### Problem description
In the entries below, find the line with "Click the wide" and print exactly every line from there up to and including the line with "Given: Open the output volume meter dropdown", with no other lines.

(Saved entries)
Start of Block

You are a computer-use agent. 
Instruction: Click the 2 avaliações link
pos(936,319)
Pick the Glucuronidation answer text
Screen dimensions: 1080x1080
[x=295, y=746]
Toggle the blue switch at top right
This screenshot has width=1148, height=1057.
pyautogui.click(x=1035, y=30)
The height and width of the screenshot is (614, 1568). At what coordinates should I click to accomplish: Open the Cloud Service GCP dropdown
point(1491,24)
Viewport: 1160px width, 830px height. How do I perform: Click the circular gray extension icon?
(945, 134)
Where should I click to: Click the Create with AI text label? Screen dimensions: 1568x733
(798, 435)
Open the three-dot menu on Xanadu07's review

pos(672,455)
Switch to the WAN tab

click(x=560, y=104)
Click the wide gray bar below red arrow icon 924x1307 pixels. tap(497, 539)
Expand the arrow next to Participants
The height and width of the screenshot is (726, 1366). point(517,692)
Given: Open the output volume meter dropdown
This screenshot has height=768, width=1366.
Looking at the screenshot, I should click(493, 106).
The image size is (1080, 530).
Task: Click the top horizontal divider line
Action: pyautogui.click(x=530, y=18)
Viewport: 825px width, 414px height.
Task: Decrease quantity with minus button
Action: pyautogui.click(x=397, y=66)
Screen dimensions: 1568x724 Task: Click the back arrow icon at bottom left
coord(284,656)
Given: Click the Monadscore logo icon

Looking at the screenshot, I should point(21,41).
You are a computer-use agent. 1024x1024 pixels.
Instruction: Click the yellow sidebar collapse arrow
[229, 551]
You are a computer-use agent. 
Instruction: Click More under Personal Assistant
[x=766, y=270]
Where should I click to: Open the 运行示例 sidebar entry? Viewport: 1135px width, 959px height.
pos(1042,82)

End of Block

### Exercise output
Click the wide gray bar below red arrow icon 924x1307 pixels. tap(497, 539)
Expand the arrow next to Participants
The height and width of the screenshot is (726, 1366). point(517,692)
Given: Open the output volume meter dropdown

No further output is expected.